Code of Conduct on the use of GDPR compliant Pseudonymisation

General Data Protection Regulation (GDPR)
INTRODUCTION
Draft for a Code of Conduct on the use of GDPR compliant pseudonymisation
CHAPTER 3

Application examples of pseudonymisation

3.1 Pseudonymisation Magenta TV (DTAG)

3.1.1 Introduction

Deutsche Telekom generates anonymous statistics based on the use of the Magenta TV product. Personal data is first pseudonymised in order to convert it into anonymous statistics. Certain usage data, so-called events, which are provided with an identifier (ID), are used in particular for pseudonymisation. This makes it possible, for example, to carry out a different count. This means that the question can be answered, as to how many households or how many set-top boxes have watched a particular channel at a certain time. Every user has the possibility to object to this processing (opt-out) at any time.

The abovementioned IDs are ultimately no longer present in anonymous statistics, making it impossible to trace back from the pure numbers to the encrypted IDs.

3.1.2 Description of responsibilities

Telekom Deutschland GmbH is responsible for the personal data generated when using the Magenta TV product. The pseudonymisation is provided by T-Systems GmbH as an IT service provider.

T-Systems will be integrated by Telekom Deutschland in this process via a controller-processor agreement. Another legal unit of T-systems, the Tel-IT, provides an automatically generated key for pseudonymisation. Tel-IT is also involved in development and operation.

The assignment of pseudonymisation is carried out by the "Private Customers Germany" segment. In other words, this division commissions the pseudonymisation of the IT service provider, after consultation with Deutsche Telekom's Corporate Data Protection Department. The Data Protection Department is also responsible for the legal conformity of the pseudonymisation process as such.

3.1.3 Criteria for determining the appropriate pseudonymisation method

The data types to be pseudonymised are usage data from Magenta TV, cf. Art. 4 No. 1 GDPR. In addition, there is also metadata, which also flows into the pseudonymisation. These are pseudonymised for the creation of user profiles, cf. Art. 6 para. 1 lit. f) in connection with Art. 32 para. 1 lit. a) GDPR. This involves more than 10 million data records per day, which are pseudonymised. Personal and device pseudonyms are created for pseudonymisation.

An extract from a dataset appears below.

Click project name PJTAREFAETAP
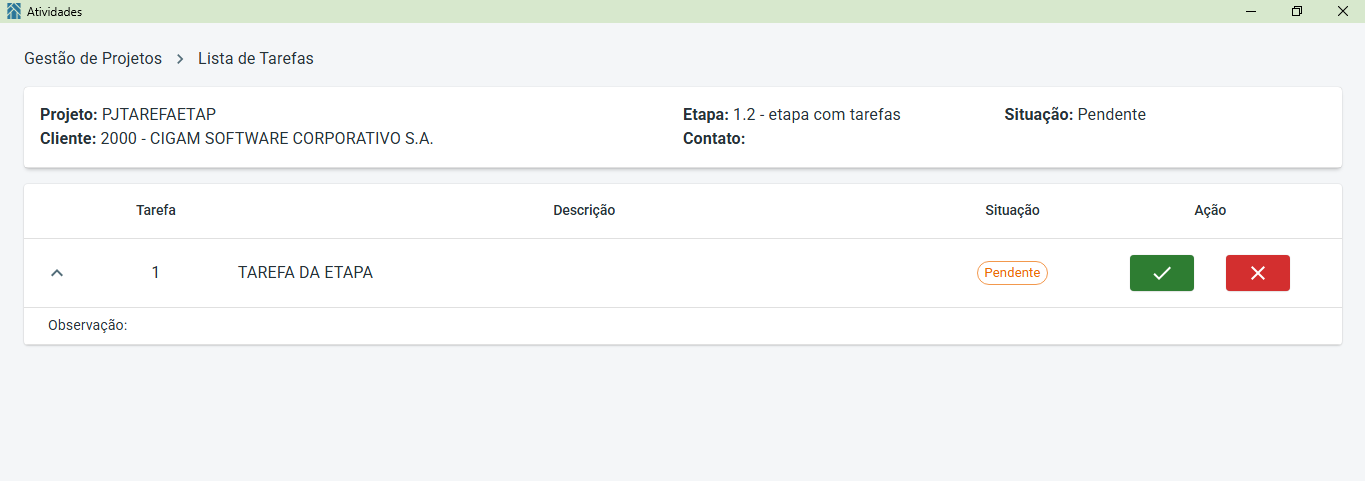Screen dimensions: 1365x481 click(159, 114)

Data field NAME IDENTIFICATION Risk Class Remarks
Subscriber_ID ACCOUNT_ID 1 Pseudonym Subscriber
Physical_Device_ID DEVICE_ID 2 Pseudonym Device identifier

Fig.: Data fields and risk classes

3.1.4 Rights and role concept as well as key management

The authorisations are clearly distributed both by role assignment and technical purpose assignment, which is laid down in the organisation and authorisation concept. The division of Telekom Deutschland GmbH (TDG), which is responsible for the product Magenta TV, has no influence on the pseudonymisation. It only has access to the generated anonymous statistics, which are generated at the end. TSystems performs pseudonymisation by automatically encrypting the usage data via the AcL (Acquisition Layer).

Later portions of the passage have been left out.